Aim of the task = Retype the material from the line containing "You are a computer-use agent. The image" through the end of the material. Reproduce every line exactly and add nothing else.

Supplied entries =
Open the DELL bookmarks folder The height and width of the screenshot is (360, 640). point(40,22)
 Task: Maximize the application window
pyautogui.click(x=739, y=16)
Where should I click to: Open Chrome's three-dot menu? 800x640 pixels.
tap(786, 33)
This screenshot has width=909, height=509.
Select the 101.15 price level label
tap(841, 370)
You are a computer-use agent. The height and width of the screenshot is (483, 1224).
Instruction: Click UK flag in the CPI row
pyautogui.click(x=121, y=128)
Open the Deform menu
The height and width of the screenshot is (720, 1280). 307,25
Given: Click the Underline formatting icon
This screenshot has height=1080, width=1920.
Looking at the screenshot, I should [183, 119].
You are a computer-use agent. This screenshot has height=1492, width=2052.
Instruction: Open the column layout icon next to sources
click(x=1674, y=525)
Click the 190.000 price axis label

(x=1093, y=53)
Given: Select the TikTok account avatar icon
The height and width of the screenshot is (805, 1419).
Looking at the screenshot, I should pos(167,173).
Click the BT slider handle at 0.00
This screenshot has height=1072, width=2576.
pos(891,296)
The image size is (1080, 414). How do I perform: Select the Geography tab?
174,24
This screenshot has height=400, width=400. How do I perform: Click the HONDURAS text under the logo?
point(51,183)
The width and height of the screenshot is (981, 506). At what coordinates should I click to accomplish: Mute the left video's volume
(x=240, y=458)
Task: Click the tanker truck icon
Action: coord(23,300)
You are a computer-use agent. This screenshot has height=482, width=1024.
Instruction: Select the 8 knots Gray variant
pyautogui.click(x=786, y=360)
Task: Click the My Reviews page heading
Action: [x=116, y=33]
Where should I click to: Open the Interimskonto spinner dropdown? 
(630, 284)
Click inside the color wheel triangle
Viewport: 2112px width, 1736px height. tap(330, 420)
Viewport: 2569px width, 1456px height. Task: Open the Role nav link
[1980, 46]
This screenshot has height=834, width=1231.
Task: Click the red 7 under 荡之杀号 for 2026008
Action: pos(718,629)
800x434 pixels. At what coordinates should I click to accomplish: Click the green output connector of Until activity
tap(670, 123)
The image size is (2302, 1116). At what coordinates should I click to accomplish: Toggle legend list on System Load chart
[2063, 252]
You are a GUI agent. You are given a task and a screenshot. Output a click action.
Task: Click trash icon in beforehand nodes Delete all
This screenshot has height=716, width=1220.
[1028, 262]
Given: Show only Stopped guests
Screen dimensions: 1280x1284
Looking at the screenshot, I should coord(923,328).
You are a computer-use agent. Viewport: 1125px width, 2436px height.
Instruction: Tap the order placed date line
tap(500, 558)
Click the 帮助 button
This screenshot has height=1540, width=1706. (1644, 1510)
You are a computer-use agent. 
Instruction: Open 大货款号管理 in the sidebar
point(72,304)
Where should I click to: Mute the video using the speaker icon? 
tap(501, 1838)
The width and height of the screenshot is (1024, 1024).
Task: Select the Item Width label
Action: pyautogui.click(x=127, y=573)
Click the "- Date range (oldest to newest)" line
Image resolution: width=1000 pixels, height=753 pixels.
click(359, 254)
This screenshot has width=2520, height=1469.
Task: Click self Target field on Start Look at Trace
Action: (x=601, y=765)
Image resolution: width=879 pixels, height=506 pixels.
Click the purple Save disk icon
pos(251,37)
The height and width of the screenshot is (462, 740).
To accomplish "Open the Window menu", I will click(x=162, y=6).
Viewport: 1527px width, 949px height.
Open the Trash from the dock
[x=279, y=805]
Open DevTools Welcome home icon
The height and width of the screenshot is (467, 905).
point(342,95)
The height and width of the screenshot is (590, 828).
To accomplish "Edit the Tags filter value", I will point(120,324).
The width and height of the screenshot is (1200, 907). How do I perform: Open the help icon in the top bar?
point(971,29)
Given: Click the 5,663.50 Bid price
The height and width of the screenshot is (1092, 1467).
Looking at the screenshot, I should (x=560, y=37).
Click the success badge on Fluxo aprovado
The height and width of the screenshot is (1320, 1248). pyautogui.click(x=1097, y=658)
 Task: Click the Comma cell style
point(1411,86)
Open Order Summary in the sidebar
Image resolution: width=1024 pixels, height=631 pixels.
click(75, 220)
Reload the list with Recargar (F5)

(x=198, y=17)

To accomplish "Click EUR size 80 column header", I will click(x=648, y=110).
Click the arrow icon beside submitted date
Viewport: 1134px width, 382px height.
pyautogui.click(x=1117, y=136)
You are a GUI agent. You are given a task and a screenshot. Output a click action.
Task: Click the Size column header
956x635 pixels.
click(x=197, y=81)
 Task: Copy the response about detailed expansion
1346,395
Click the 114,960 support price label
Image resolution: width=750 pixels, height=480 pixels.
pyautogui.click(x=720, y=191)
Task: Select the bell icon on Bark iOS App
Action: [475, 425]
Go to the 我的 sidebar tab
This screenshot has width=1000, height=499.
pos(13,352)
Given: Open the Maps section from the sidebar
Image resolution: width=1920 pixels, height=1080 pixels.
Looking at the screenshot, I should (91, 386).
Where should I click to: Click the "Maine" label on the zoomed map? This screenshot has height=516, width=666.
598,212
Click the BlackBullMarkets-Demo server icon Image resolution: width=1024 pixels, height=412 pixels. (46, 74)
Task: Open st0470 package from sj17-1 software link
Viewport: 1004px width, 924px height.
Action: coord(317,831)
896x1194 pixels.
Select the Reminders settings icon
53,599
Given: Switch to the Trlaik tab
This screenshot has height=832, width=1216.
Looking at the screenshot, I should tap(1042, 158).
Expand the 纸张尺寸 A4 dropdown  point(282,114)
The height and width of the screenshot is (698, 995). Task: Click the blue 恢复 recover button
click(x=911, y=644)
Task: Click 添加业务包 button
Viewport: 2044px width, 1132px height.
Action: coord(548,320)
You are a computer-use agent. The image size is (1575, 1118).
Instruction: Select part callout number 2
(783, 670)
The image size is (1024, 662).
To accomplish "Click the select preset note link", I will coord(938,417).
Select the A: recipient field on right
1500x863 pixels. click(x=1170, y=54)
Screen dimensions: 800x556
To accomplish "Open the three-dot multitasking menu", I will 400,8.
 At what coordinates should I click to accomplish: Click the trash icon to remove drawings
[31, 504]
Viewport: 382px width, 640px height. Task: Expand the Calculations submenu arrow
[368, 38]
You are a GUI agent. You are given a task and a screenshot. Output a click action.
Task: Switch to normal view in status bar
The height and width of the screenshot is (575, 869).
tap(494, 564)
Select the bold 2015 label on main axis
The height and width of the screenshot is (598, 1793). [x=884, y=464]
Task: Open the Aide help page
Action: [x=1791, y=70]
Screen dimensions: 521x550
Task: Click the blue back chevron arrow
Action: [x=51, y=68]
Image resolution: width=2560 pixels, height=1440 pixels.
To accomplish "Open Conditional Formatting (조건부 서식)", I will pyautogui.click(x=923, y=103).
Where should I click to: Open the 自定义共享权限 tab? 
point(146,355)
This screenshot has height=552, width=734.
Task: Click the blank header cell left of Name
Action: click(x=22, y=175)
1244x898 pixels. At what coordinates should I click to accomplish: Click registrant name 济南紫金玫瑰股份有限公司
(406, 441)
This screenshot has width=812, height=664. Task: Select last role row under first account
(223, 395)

Task result =
You are a computer-use agent. The image size is (1575, 1118).
Instruction: Select part callout number 2
(783, 670)
The image size is (1024, 662).
To accomplish "Click the select preset note link", I will coord(938,417).
Select the A: recipient field on right
1500x863 pixels. click(x=1170, y=54)
Screen dimensions: 800x556
To accomplish "Open the three-dot multitasking menu", I will 400,8.
 At what coordinates should I click to accomplish: Click the trash icon to remove drawings
[31, 504]
Viewport: 382px width, 640px height. Task: Expand the Calculations submenu arrow
[368, 38]
You are a GUI agent. You are given a task and a screenshot. Output a click action.
Task: Switch to normal view in status bar
The height and width of the screenshot is (575, 869).
tap(494, 564)
Select the bold 2015 label on main axis
The height and width of the screenshot is (598, 1793). [x=884, y=464]
Task: Open the Aide help page
Action: [x=1791, y=70]
Screen dimensions: 521x550
Task: Click the blue back chevron arrow
Action: [x=51, y=68]
Image resolution: width=2560 pixels, height=1440 pixels.
To accomplish "Open Conditional Formatting (조건부 서식)", I will pyautogui.click(x=923, y=103).
Where should I click to: Open the 自定义共享权限 tab? 
point(146,355)
This screenshot has height=552, width=734.
Task: Click the blank header cell left of Name
Action: click(x=22, y=175)
1244x898 pixels. At what coordinates should I click to accomplish: Click registrant name 济南紫金玫瑰股份有限公司
(406, 441)
This screenshot has width=812, height=664. Task: Select last role row under first account
(223, 395)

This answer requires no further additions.